If I use code that retrieves the attributes in “interleaved” order it succeeds:

[code]import scidbapi as scidb

database = scidb.connect(“localhost”, 1239)
query = database.executeQuery(“select * from test2”, “aql”)

attributes = query.array.getArrayDesc().getAttributes()
attributes = [attributes[i] for i in range(attributes.size()) if attributes[i].getName() != “EmptyTag”]
attribute_iterators = [query.array.getConstIterator(attribute.getId()) for attribute in attributes]

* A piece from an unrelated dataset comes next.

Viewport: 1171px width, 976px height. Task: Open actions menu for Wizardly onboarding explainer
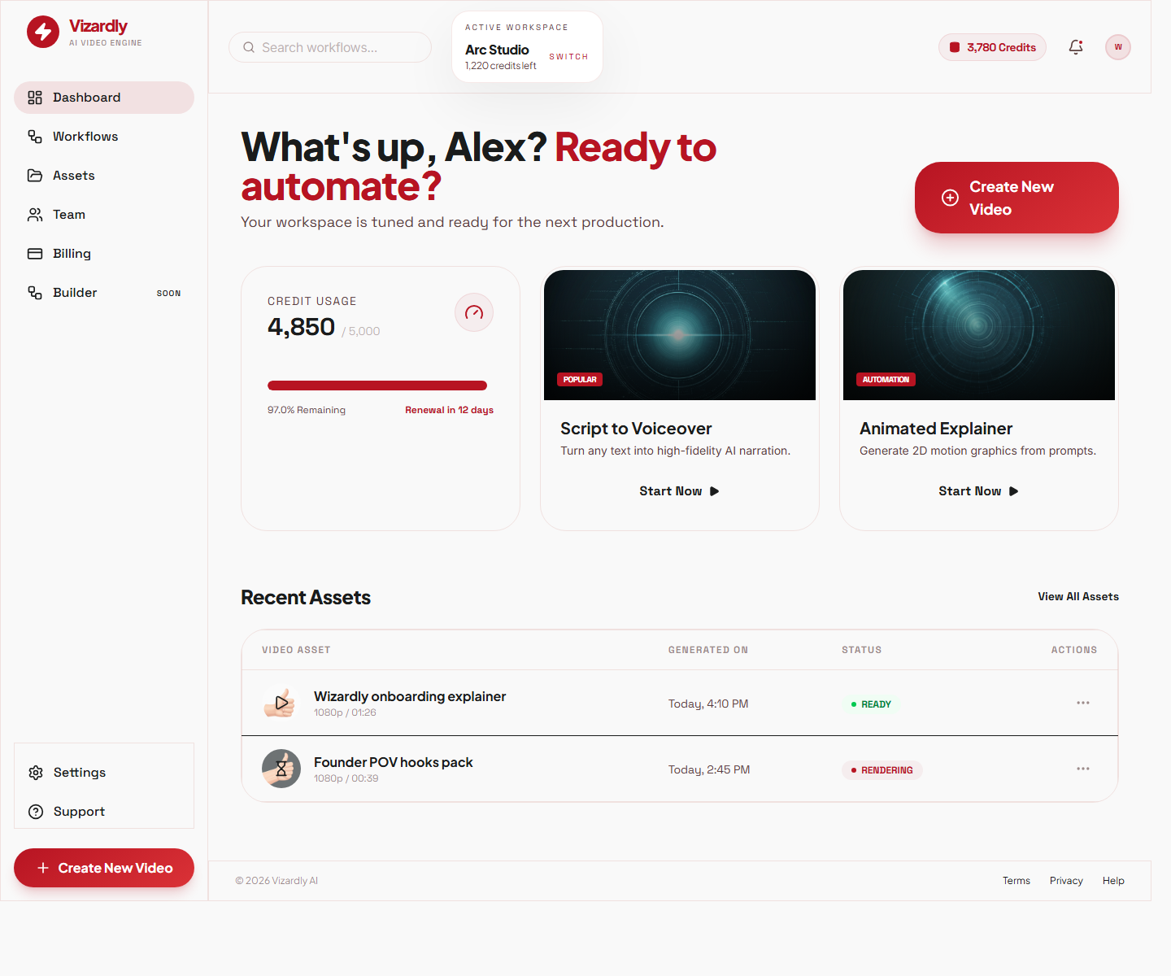click(1082, 703)
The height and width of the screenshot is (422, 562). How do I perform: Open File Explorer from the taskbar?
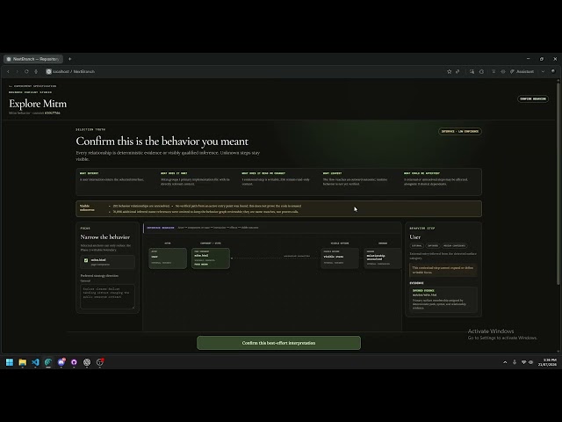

while not attribute_iterators[0].end():
for attribute_iterator in attribute_iterators:
value_iterator = attribute_iterator.getChunk().getConstIterator(scidb.swig.ConstChunkIterator.IGNORE_OVERLAPS | scidb.swig.ConstChunkIterator.IGNORE_EMPTY_CELLS)
while not value_iterator.end():
print value_iterator.getItem().getDouble()
value_iterator.increment_to_next()
for attribute_iterator in attribute_iterators:
attribute_iterator.increment_to_next()

database.completeQuery(query.queryID)
database.disconnect()
[/code]

This was a big surprise to me, since SciDB is a column store, and interleaving attributes in this way significantly complicates client code. Could this be a bug? Is there some way around it? It also seems that both approaches work fine on “smaller” arrays (I’m vague on the definition of “smaller”), which led to a lot of confusion. Any thoughts?

Many thanks,
Tim


#2

Hey Tim,

Very interesting observation. When a query is executed, we create something called a “ParallelAccumulatorArray” on each instance, which is a class that supports methods like “give me your next chunk”. Then the coordinator starts polling instances for their chunks and tries to return them back to the client in order. This mechanism has been in the system for quite a while, it’s quite possible it just doesn’t support retrieval of data in a “vertical” pattern. It might work for smaller arrays because it may be prefetching multiple chunks from all the attributes, thus keeping all the data cached when there’s a small number of chunks.

At the core, we are very much a column store and operator project() is definitely your friend. For your case, you could consider writing several project() queries, like
project(test2, attribute1)
project(test2, attribute2)

though this wouldn’t be so efficient if the array isn’t stored.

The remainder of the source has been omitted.